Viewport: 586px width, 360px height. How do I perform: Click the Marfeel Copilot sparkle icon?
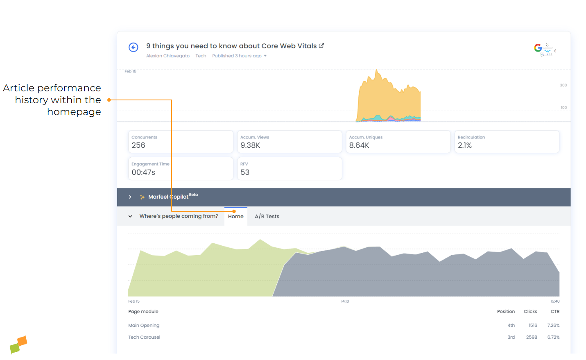[142, 197]
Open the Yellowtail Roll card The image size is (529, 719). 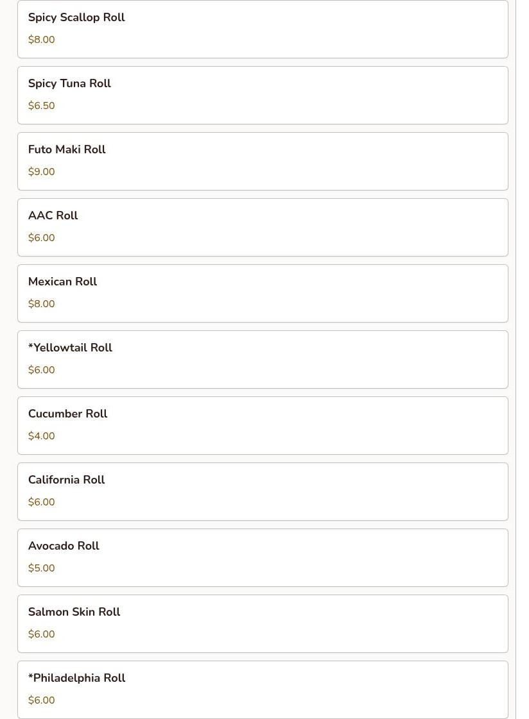coord(263,359)
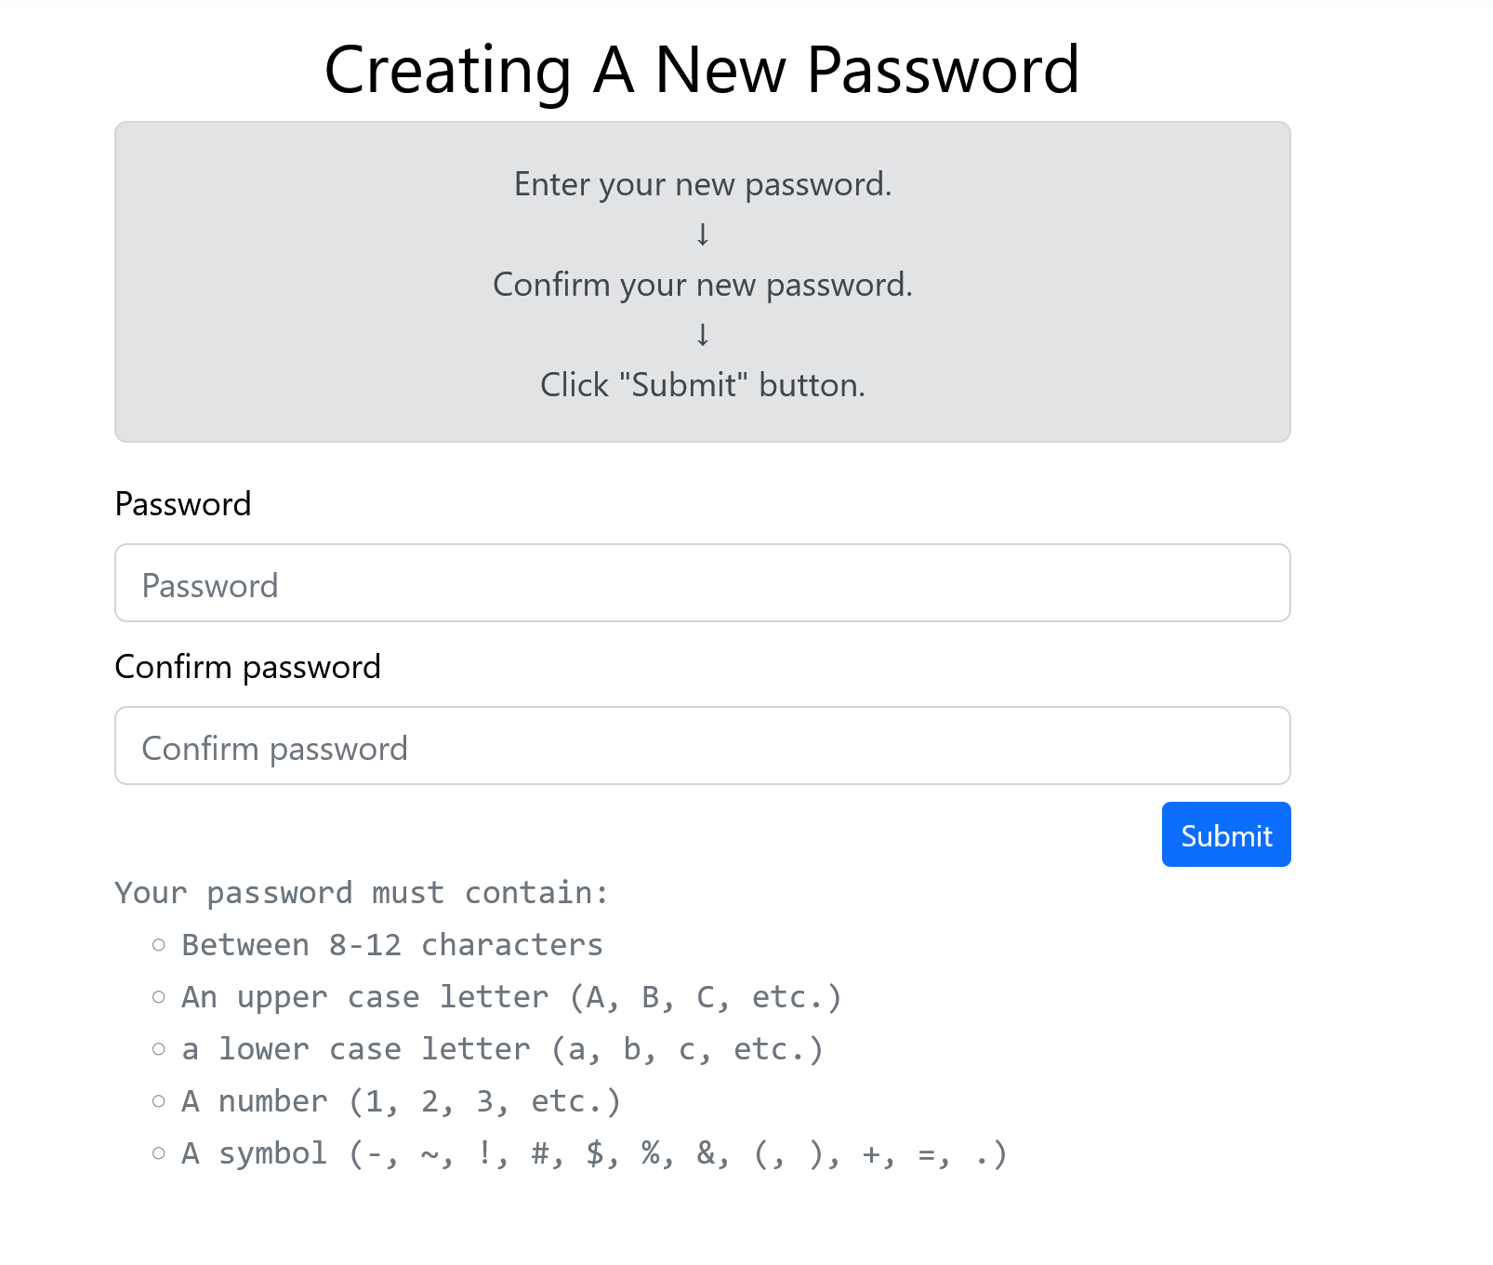Click the number requirement line

pos(401,1101)
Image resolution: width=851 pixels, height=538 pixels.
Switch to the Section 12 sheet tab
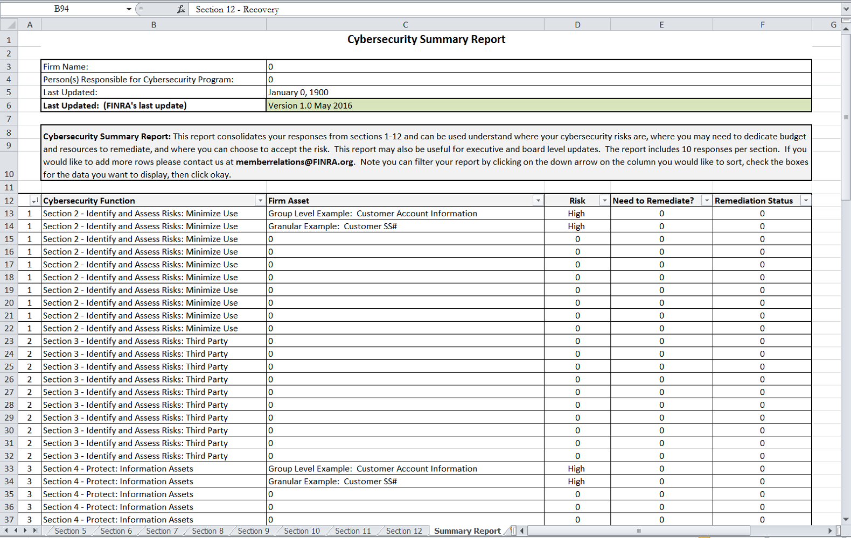coord(404,531)
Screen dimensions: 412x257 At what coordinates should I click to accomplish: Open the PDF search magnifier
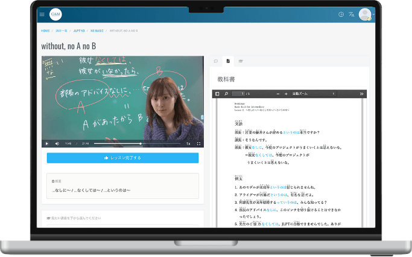pyautogui.click(x=226, y=94)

——————

Exercise description> What is needed is an exact copy of the lines from the one containing "Screen dimensions: 412x257" through the last line of the records, with every picture left out.

Response to the exercise>
Screen dimensions: 412x257 At what coordinates should I click to accomplish: Open the PDF search magnifier
pyautogui.click(x=226, y=94)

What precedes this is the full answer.